- Instruction 1:
In the Electoral College column, how many days did Harris have to run her presidential campaign?
- Instruction 2:
Write out the Electoral College column starting at the words "In 2020, Biden" and ending after "that Bush won.".

- Document segment:
───
Guest columnist Jacqueline Sheehan: Electoral College is smoke and mirrors
Published: 12-02-2024 5:58 PM |
I’ve been thinking about the election. I know, who hasn’t been thinking about it? But not just this election, all of our elections. I have two suggestions.
Donald Trump has been crowing about a landslide. It’s not. In actual votes, 48.4% of Americans voted for Kamala Harris and 50% voted for Trump (the numbers as I write this on Nov. 27). The difference between them was 1.6%. Harris, a Black woman, had 107 days to run a presidential campaign against a man who had been revving up his campaign for four years. Hardly a landslide.
In 2020, Biden won 4% more than Trump. In 2016, Hillary Clinton had 2% more votes than Trump, but thanks to our Electoral College, Trump won anyway. And it was the same with Bush and Gore. Gore had slightly more votes, which in the crazy talk of the Electoral College meant that Bush won.
───
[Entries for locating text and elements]
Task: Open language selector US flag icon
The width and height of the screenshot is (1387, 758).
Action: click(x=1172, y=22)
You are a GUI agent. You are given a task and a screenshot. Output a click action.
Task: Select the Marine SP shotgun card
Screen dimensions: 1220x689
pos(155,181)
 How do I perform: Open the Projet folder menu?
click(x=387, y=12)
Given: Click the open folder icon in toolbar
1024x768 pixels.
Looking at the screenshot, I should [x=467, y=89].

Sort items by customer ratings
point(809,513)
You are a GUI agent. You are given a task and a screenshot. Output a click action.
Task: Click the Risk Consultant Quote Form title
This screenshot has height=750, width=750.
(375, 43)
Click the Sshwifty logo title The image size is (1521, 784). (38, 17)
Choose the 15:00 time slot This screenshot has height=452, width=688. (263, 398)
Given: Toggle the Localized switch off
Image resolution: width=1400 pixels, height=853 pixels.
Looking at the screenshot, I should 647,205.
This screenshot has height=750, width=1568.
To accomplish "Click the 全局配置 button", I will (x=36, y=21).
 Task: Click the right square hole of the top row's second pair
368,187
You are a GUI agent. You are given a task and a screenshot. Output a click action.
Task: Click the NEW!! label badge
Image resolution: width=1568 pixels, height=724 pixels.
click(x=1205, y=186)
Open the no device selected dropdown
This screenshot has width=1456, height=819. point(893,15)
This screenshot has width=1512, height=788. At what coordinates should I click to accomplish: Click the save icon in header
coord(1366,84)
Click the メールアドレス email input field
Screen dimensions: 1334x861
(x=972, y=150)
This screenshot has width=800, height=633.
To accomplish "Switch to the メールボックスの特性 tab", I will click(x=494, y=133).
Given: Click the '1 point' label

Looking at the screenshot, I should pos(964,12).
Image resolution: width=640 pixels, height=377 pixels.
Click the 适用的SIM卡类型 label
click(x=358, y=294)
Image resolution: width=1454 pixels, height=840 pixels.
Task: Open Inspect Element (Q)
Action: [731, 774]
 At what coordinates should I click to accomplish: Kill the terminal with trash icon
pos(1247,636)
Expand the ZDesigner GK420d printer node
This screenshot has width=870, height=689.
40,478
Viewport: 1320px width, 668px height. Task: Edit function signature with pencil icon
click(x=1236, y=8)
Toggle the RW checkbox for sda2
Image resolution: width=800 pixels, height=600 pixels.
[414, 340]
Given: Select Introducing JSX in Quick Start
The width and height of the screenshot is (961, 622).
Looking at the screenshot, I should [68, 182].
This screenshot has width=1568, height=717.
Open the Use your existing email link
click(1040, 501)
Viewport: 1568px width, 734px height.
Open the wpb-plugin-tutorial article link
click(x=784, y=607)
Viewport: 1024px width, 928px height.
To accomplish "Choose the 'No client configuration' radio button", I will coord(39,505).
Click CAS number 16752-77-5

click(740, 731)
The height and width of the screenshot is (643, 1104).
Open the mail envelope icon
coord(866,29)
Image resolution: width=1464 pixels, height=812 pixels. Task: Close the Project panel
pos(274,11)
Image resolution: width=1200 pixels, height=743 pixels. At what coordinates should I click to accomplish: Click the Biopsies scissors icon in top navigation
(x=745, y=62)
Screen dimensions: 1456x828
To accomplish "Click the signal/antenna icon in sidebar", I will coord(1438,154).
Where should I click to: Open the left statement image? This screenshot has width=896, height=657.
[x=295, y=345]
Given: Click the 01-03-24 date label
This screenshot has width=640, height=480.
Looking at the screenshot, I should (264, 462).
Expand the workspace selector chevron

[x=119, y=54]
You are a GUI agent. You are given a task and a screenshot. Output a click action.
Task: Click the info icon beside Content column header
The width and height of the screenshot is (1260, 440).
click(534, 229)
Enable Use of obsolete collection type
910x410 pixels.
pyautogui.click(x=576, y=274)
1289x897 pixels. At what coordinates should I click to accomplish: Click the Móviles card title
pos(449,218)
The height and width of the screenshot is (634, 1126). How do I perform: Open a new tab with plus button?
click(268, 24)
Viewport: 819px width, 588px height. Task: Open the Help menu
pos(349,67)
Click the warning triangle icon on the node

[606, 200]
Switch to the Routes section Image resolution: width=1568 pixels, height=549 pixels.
───
- Full output 1:
107 days.

- Full output 2:
In 2020, Biden won 4% more than Trump. In 2016, Hillary Clinton had 2% more votes than Trump, but thanks to our Electoral College, Trump won anyway. And it was the same with Bush and Gore. Gore had slightly more votes, which in the crazy talk of the Electoral College meant that Bush won.